Fundamental Limits of Hypergraph Edge Partitioning under Independent Edge Sampling

Hypergraph edge partitioning is a central problem in theoretical and applied computer science, with broad impact on distributed computation, communications, optimization, and machine learning. In this setting, one is given a collection of hyperedges -- each consisting of up to $d$ vertices from a ground set of size $n$ -- and seeks to assign these hyperedges across $N$ partitions so as to minimize, for example, the vertex footprint, i.e., the maximum number of vertices that appear in any partition. We here identify the fundamental limits of hypergraph edge partitioning -- optimized over all conceivable algorithms -- for a broad class of probabilistic hypergraph models where each hyperedge may appear independently with \emph{its own} probability; a model sufficiently general to encompass well-known models such as the Degree-Corrected or Mixed-Membership models, the Hypergraph Stochastic Block model, the Latent-Space/Geometric or Kernel Models, and others. By pairing our deterministic partitioner with a new converse, we first show that, for any $n,d$, and under the very mild condition of $N \leq \binom{\lfloor\sqrt{\frac{nd}{2}}\rfloor}{d}$, as long as the hyperedge set $\mathbf{X}$ satisfies $|\mathbf{X}| \gtrsim n N \log N$, then with probability at least $1-2/3n^z$, no algorithm can provide a footprint $π_{\mathbf{X}}$ less than $$π^{\bigstar}_{\mathbf{X}} = \frac{1}{2\sqrt{2}}\frac{n}{N^{1/d}}. $$ We then show that our hypergraph partitioner comes to within a small constant factor from $π^{\bigstar}_{\mathbf{X}}$, for each $\mathbf{X}$. This optimality captures dense and sparse hypergraphs alike (with sizes down to linear in $n$), and it additionally entails a near-optimally balanced allocation of hyperedges across partitions.

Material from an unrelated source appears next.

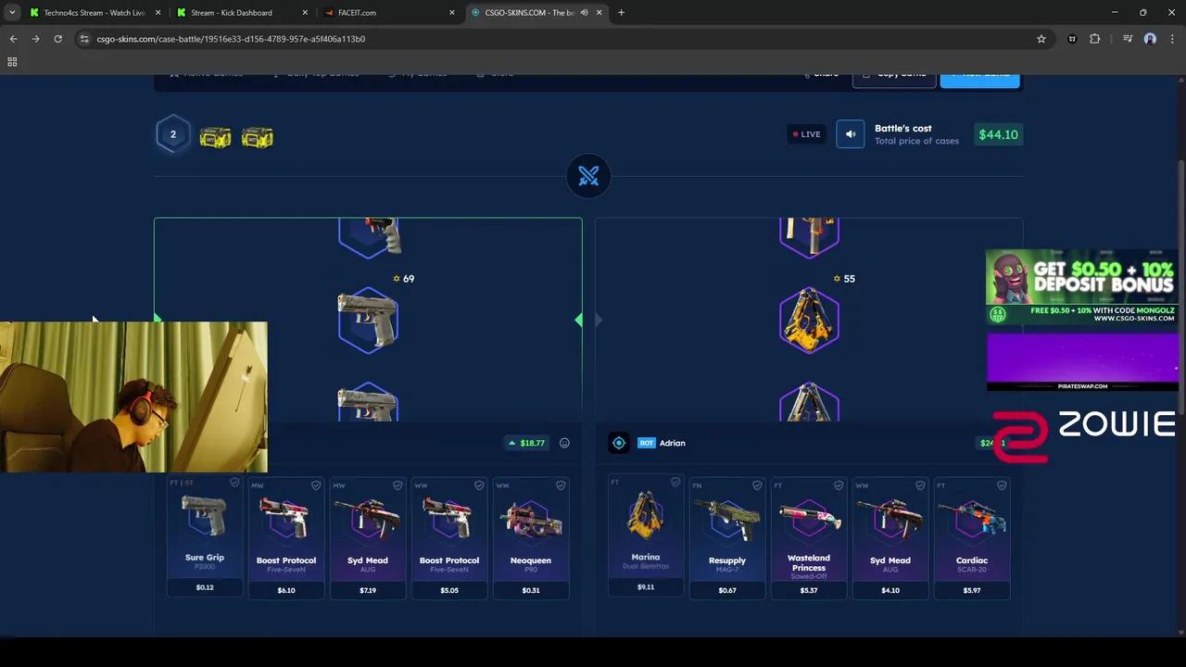
Task: Click the emoji reaction smiley icon
Action: click(x=564, y=443)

翻译：[中文摘要] 超图边划分是理论计算机科学与应用计算机科学中的核心问题，对分布式计算、通信、优化及机器学习具有广泛影响。在该问题中，给定一个由最多包含$d$个顶点（来自大小为$n$的基集）的超边组成的集合，目标是将这些超边分配到$N$个分区中，以最小化例如顶点足迹（即任意分区中出现的最大顶点数）。本文针对一类广泛的概率超图模型（每个超边可独立地以*自身*概率出现；该模型足够通用，可涵盖度修正模型、混合隶属模型、超图随机分块模型、潜在空间/几何或核模型等），识别了超图边划分的基本极限——在所有可想象算法中优化得到。通过将我们的确定性划分器与新的逆命题配对，首先证明：对于任意$n,d$，且在$N \leq \binom{\lfloor\sqrt{\frac{nd}{2}}\rfloor}{d}$的极弱条件下，只要超边集$\mathbf{X}$满足$|\mathbf{X}| \gtrsim n N \log N$，则至少以概率$1-2/3n^z$，任何算法都无法提供小于$$π^{\bigstar}_{\mathbf{X}} = \frac{1}{2\sqrt{2}}\frac{n}{N^{1/d}}$$的足迹$π_{\mathbf{X}}$。进一步证明，对于每个$\mathbf{X}$，我们的超图划分器能达到$π^{\bigstar}_{\mathbf{X}}$的小常数因子范围内。该最优性同时涵盖了稠密与稀疏超图（规模可低至与$n$线性相关），并进一步实现了近乎最优平衡的超边跨分区分配。